_WHAT THE TASK REQUIRES_:
Reproduce every line of the records verbatim, from the line containing "You are a computer-use agent." down to the line containing "1133x512 pixels. point(226,364)", including both of those lines. Omit the pictures from the answer.

_RECORD SET_:
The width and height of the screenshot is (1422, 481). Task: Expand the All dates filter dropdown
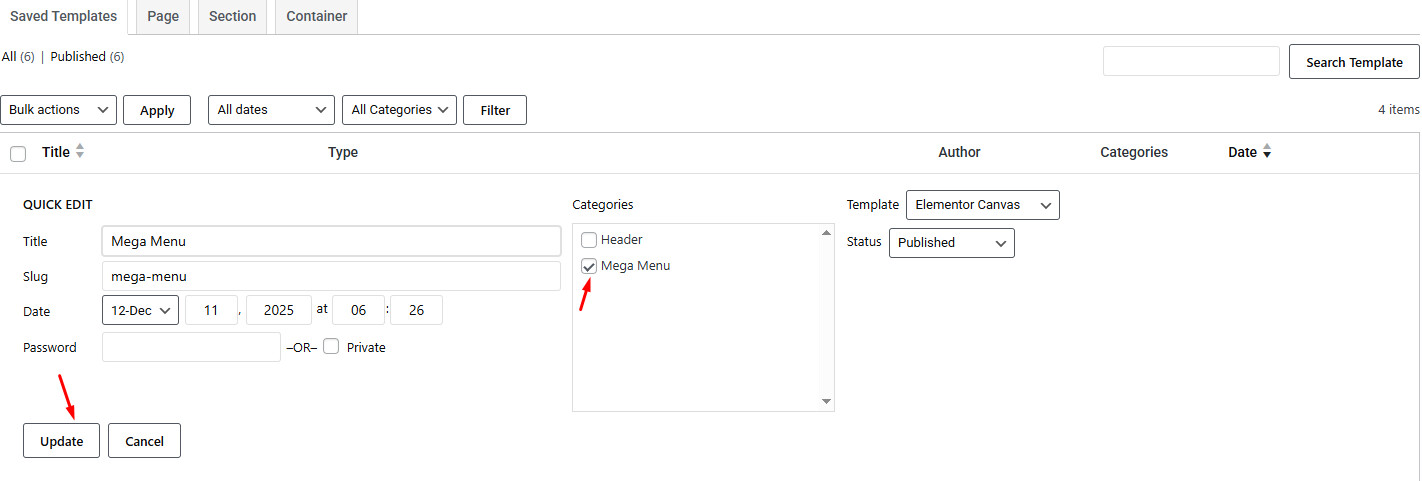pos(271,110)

---

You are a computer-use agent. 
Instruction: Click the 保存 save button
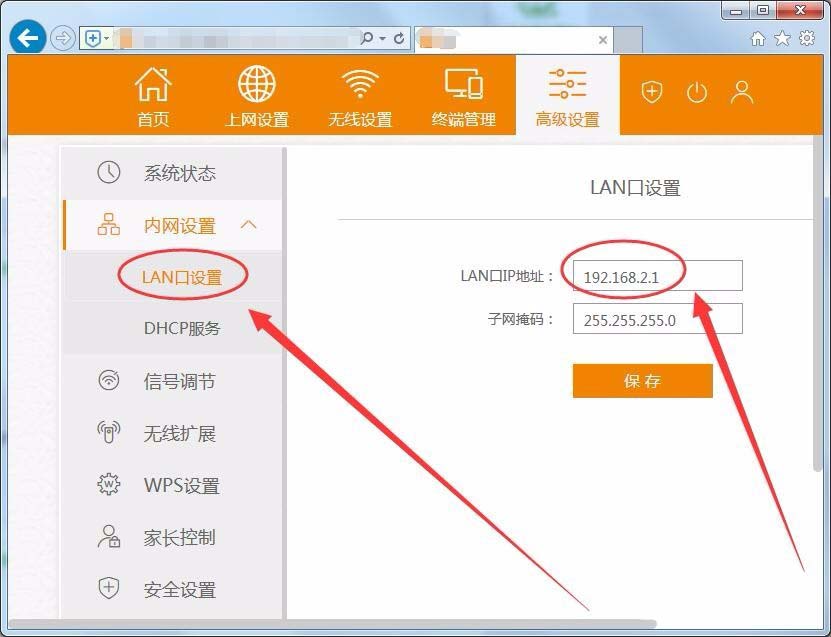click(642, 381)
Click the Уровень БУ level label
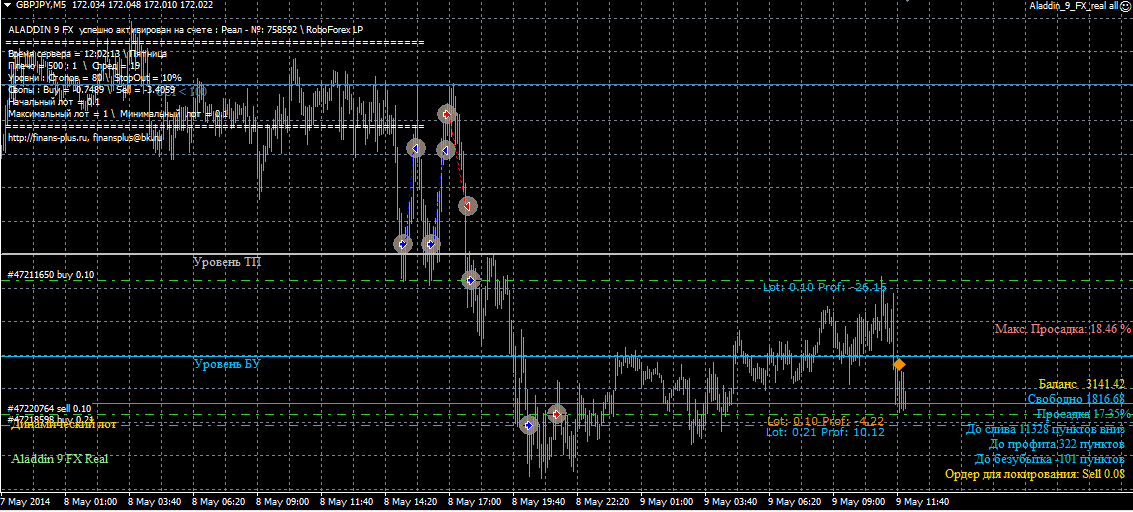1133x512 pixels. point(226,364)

==

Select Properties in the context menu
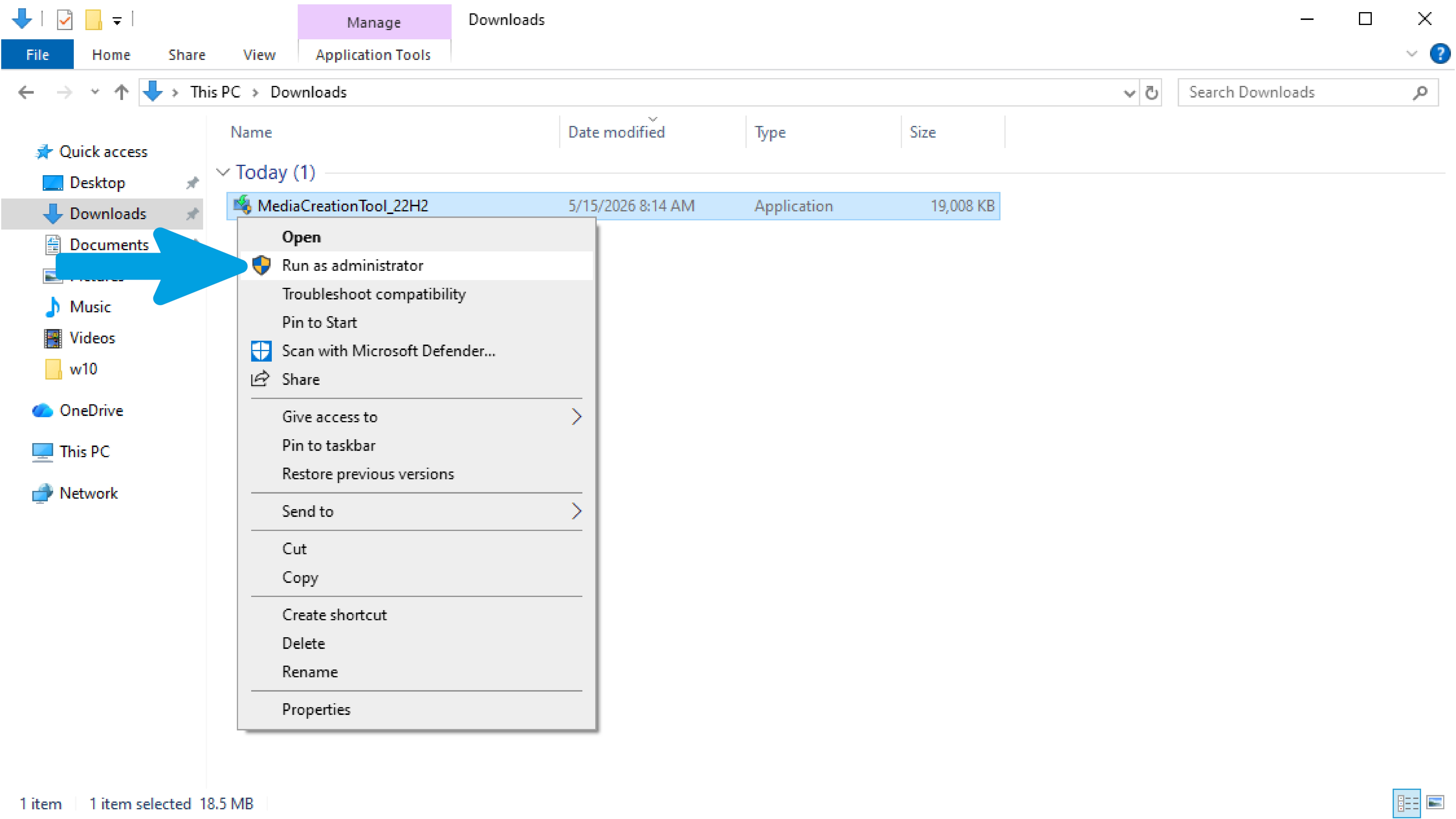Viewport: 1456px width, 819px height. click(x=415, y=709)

_OUTPUT OF THE EXERCISE_:
You are a computer-use agent. 
Instruction: Click the 保存 save button
click(642, 381)
Click the Уровень БУ level label
1133x512 pixels. point(226,364)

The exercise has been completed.